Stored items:

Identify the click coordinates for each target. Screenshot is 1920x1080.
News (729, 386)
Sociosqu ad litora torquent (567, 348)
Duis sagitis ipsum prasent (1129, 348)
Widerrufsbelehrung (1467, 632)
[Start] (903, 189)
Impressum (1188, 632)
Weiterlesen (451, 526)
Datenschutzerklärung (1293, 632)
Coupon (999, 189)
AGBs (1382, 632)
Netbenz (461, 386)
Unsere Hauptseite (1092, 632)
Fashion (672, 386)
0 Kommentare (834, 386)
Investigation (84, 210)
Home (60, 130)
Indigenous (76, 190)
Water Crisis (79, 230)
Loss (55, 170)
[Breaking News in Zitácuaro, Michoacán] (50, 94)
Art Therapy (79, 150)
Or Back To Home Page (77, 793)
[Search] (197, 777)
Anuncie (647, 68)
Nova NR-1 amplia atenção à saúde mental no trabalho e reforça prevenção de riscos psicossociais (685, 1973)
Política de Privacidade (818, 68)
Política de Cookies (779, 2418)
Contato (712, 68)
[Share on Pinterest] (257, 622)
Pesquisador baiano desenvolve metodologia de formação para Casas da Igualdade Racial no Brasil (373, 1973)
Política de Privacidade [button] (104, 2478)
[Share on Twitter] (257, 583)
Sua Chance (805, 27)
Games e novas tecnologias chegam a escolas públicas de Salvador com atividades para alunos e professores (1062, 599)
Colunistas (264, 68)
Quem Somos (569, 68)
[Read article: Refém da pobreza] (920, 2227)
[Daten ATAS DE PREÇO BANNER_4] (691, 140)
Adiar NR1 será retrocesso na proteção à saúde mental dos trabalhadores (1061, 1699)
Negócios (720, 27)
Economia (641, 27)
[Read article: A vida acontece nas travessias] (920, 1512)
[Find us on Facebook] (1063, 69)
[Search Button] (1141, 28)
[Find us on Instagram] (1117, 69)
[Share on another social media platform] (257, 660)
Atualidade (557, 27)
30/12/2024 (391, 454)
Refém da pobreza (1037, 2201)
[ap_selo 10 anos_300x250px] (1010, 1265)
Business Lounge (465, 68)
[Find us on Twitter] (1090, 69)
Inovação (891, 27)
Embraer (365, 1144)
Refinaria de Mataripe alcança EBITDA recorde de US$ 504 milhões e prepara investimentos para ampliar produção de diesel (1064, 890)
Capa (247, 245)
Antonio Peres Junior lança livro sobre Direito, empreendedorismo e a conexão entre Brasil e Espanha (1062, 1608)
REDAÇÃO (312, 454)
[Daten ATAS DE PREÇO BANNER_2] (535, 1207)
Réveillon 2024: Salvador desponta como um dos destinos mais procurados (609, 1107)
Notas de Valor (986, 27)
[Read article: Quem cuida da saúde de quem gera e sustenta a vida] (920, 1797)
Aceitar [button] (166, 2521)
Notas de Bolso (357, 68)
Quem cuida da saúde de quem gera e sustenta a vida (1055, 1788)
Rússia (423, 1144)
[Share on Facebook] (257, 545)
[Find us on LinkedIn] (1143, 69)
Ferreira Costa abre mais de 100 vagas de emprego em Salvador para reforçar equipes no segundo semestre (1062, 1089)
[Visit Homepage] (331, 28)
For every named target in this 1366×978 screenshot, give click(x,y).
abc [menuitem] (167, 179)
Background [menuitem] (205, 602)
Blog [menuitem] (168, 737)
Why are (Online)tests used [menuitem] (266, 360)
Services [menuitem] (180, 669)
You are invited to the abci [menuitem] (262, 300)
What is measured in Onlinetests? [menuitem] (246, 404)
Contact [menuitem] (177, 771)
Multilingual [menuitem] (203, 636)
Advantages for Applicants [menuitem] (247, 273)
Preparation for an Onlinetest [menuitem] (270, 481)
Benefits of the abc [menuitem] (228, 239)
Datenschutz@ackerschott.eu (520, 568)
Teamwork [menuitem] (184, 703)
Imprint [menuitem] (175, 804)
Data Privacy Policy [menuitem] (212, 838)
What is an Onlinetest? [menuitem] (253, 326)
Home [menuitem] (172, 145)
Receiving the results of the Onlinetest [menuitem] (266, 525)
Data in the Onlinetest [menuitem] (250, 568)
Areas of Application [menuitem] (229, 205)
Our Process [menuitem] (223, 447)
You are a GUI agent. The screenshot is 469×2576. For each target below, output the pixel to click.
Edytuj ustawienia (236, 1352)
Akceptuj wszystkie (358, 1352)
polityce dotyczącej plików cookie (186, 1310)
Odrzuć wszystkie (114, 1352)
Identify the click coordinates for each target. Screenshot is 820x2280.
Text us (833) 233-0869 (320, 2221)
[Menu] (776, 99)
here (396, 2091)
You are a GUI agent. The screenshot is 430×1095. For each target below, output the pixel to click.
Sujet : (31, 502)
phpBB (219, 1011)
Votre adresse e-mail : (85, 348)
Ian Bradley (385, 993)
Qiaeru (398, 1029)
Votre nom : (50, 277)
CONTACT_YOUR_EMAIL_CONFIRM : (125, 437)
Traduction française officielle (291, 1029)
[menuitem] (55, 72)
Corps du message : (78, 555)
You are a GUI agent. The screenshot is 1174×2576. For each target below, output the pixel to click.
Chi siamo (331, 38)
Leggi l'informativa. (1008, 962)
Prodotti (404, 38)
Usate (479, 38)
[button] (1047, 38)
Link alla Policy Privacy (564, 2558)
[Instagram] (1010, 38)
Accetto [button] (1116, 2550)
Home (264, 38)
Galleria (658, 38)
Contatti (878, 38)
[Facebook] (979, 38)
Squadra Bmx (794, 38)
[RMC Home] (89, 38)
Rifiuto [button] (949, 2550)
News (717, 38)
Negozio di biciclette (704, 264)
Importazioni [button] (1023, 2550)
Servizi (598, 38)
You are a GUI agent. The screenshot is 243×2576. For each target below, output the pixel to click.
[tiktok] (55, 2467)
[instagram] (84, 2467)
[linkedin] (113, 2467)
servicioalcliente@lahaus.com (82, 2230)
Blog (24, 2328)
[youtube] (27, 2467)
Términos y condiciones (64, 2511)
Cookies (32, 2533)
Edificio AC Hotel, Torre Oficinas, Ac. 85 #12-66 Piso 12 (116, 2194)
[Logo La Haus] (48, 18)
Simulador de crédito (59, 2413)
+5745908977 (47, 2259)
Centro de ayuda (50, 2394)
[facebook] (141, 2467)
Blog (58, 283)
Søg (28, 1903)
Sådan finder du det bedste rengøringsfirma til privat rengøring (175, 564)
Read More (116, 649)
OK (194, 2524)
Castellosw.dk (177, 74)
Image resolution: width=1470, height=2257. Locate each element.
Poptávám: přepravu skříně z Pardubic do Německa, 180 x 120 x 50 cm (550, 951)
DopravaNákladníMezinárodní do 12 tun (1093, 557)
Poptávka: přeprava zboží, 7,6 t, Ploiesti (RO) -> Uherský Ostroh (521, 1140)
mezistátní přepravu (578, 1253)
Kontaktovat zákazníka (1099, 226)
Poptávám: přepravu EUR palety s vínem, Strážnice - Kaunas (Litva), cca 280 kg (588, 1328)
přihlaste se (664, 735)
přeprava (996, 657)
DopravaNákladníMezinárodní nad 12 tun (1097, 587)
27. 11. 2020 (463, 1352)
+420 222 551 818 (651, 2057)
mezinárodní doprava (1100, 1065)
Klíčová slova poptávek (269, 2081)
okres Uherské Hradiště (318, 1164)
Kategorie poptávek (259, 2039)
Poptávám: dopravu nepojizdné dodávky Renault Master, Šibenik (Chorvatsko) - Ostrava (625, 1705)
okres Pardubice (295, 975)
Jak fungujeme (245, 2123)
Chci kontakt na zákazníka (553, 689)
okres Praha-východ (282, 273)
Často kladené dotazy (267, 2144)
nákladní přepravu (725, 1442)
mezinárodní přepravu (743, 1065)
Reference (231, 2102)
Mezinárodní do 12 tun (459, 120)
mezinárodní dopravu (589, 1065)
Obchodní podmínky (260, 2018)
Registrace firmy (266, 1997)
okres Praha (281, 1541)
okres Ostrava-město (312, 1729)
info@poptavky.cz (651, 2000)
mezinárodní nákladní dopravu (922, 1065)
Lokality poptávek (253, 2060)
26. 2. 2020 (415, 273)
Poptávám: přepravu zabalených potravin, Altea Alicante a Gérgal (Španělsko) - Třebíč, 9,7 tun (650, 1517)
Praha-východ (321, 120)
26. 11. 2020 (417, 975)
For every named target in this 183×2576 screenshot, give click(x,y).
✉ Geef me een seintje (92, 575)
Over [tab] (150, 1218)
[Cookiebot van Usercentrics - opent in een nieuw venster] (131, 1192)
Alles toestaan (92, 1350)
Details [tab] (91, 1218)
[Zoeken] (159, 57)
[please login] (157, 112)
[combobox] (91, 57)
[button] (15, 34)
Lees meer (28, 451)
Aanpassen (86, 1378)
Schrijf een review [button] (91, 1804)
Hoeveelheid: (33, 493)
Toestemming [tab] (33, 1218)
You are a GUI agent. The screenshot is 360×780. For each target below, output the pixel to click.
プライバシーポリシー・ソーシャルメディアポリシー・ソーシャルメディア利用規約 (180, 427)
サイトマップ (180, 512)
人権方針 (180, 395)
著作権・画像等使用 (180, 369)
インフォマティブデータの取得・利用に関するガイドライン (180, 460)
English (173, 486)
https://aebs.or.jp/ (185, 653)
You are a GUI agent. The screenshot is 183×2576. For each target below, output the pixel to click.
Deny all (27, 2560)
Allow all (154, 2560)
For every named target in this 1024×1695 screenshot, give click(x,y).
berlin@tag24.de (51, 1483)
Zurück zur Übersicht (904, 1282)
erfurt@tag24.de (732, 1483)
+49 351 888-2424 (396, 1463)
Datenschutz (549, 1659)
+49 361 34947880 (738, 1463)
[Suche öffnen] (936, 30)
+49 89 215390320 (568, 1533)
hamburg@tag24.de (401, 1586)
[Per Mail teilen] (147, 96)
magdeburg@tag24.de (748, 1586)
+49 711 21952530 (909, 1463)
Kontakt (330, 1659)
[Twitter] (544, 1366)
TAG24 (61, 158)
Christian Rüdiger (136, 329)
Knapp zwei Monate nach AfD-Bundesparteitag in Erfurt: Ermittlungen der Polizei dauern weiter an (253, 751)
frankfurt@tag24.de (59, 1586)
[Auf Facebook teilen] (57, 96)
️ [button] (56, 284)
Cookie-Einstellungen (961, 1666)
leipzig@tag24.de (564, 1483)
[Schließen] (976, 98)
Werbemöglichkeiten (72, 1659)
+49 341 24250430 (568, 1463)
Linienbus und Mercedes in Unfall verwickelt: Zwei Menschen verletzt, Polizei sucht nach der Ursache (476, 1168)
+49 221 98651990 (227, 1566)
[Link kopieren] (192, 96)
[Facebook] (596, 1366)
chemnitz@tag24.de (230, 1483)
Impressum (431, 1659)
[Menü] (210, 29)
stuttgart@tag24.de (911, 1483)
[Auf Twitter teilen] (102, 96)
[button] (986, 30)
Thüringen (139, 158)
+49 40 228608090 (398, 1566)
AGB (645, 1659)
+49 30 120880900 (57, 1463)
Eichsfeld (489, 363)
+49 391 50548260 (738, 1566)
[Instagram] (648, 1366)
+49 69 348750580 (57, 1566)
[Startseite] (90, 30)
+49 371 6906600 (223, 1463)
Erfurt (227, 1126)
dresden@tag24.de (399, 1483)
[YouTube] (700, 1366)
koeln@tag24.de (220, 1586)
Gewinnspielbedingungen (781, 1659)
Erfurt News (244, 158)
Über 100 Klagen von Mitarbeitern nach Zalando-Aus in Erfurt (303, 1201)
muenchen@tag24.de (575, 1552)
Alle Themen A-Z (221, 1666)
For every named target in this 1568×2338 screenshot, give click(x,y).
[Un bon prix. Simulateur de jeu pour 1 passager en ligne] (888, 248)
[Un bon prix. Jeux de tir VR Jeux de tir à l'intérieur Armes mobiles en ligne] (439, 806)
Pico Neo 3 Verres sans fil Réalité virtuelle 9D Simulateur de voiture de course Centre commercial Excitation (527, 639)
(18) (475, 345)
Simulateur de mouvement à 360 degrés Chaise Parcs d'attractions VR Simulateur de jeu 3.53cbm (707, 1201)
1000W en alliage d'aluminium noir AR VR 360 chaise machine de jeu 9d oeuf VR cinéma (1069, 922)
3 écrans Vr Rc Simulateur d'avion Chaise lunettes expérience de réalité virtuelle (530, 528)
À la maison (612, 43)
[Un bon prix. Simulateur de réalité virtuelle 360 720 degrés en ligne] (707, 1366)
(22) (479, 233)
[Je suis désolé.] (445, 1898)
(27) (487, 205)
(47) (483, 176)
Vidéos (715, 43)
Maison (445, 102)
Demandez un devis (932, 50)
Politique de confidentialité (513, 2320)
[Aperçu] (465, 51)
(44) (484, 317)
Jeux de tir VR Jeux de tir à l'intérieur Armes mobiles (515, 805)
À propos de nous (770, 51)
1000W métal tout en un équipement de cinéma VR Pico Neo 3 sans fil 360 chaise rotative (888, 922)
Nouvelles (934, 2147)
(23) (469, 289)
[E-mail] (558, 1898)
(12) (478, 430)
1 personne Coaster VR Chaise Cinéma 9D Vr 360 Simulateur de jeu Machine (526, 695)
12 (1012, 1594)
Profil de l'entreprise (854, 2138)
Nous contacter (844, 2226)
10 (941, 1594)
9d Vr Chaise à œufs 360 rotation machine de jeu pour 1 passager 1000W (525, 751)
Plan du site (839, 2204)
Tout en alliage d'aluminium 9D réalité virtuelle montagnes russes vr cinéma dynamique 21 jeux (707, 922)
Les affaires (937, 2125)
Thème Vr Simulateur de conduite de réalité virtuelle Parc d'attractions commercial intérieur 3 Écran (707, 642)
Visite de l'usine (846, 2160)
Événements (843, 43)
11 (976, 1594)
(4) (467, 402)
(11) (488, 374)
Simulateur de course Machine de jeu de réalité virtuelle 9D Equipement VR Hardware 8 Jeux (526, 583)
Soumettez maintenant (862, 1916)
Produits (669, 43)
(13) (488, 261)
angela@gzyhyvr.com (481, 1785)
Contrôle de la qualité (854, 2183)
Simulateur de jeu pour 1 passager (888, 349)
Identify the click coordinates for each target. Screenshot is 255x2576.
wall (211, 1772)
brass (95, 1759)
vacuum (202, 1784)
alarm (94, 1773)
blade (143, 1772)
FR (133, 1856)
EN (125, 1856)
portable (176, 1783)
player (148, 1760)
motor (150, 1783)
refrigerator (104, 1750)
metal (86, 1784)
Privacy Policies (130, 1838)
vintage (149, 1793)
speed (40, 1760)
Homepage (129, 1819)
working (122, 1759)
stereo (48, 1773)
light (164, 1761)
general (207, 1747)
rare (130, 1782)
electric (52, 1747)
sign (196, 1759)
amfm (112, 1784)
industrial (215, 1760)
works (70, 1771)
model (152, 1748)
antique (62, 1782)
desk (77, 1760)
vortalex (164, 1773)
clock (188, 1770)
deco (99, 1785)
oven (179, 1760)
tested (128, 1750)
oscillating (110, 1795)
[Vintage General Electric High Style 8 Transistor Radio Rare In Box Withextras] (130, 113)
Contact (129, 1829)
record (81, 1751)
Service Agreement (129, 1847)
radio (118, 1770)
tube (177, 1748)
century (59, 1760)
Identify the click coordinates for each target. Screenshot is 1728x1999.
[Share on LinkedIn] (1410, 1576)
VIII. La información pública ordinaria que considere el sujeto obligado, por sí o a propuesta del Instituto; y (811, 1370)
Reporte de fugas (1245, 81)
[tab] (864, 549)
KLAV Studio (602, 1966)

EXERCISE REQUIREMENTS = Exactly and only the lines from the line containing "electric (52, 1747)" through the last line of the entries should be copied, both ends included.

WORKED SOLUTION =
electric (52, 1747)
sign (196, 1759)
amfm (112, 1784)
industrial (215, 1760)
works (70, 1771)
model (152, 1748)
antique (62, 1782)
desk (77, 1760)
vortalex (164, 1773)
clock (188, 1770)
deco (99, 1785)
oven (179, 1760)
tested (128, 1750)
oscillating (110, 1795)
[Vintage General Electric High Style 8 Transistor Radio Rare In Box Withextras] (130, 113)
Contact (129, 1829)
record (81, 1751)
Service Agreement (129, 1847)
radio (118, 1770)
tube (177, 1748)
century (59, 1760)
Identify the click coordinates for each target. Screenshot is 1728x1999.
[Share on LinkedIn] (1410, 1576)
VIII. La información pública ordinaria que considere el sujeto obligado, por sí o a propuesta del Instituto; y (811, 1370)
Reporte de fugas (1245, 81)
[tab] (864, 549)
KLAV Studio (602, 1966)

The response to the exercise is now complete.